ACTION ITEM
Each entry is to be retyped exactly as it stands.

DATA EXTRACT
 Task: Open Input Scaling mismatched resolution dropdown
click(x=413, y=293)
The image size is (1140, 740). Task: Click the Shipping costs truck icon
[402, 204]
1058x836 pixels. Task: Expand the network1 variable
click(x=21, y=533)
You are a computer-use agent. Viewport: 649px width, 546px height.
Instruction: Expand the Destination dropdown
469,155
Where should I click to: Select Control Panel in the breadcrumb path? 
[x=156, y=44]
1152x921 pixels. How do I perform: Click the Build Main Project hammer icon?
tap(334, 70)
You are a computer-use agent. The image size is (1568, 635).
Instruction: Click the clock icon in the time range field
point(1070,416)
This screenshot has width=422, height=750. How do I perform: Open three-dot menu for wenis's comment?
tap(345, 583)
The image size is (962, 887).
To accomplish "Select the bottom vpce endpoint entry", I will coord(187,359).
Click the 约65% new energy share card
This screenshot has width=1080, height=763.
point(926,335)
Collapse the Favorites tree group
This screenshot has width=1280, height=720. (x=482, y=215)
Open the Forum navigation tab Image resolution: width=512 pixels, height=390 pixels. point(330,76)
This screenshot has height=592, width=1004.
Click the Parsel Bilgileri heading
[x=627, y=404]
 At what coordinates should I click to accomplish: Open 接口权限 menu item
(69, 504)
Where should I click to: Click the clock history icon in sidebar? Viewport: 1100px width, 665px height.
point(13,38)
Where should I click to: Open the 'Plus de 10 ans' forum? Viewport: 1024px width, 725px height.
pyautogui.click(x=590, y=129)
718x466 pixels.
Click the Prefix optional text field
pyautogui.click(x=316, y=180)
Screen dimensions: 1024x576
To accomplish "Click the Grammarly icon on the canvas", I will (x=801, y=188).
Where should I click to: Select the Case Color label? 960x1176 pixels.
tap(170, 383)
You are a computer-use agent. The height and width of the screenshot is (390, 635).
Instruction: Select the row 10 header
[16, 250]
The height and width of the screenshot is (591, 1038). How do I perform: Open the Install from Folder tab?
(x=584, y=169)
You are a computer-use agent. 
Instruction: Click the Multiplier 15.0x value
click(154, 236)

TASK RESULT
 Task: Open Input Scaling mismatched resolution dropdown
click(x=413, y=293)
The image size is (1140, 740). Task: Click the Shipping costs truck icon
[402, 204]
1058x836 pixels. Task: Expand the network1 variable
click(x=21, y=533)
You are a computer-use agent. Viewport: 649px width, 546px height.
Instruction: Expand the Destination dropdown
469,155
Where should I click to: Select Control Panel in the breadcrumb path? 
[x=156, y=44]
1152x921 pixels. How do I perform: Click the Build Main Project hammer icon?
tap(334, 70)
You are a computer-use agent. The image size is (1568, 635).
Instruction: Click the clock icon in the time range field
point(1070,416)
This screenshot has width=422, height=750. How do I perform: Open three-dot menu for wenis's comment?
tap(345, 583)
The image size is (962, 887).
To accomplish "Select the bottom vpce endpoint entry", I will coord(187,359).
Click the 约65% new energy share card
This screenshot has width=1080, height=763.
point(926,335)
Collapse the Favorites tree group
This screenshot has width=1280, height=720. (x=482, y=215)
Open the Forum navigation tab Image resolution: width=512 pixels, height=390 pixels. point(330,76)
This screenshot has height=592, width=1004.
Click the Parsel Bilgileri heading
[x=627, y=404]
 At what coordinates should I click to accomplish: Open 接口权限 menu item
(69, 504)
Where should I click to: Click the clock history icon in sidebar? Viewport: 1100px width, 665px height.
point(13,38)
Where should I click to: Open the 'Plus de 10 ans' forum? Viewport: 1024px width, 725px height.
pyautogui.click(x=590, y=129)
718x466 pixels.
Click the Prefix optional text field
pyautogui.click(x=316, y=180)
Screen dimensions: 1024x576
To accomplish "Click the Grammarly icon on the canvas", I will (x=801, y=188).
Where should I click to: Select the Case Color label? 960x1176 pixels.
tap(170, 383)
You are a computer-use agent. The height and width of the screenshot is (390, 635).
Instruction: Select the row 10 header
[16, 250]
The height and width of the screenshot is (591, 1038). How do I perform: Open the Install from Folder tab?
(x=584, y=169)
You are a computer-use agent. 
Instruction: Click the Multiplier 15.0x value
click(154, 236)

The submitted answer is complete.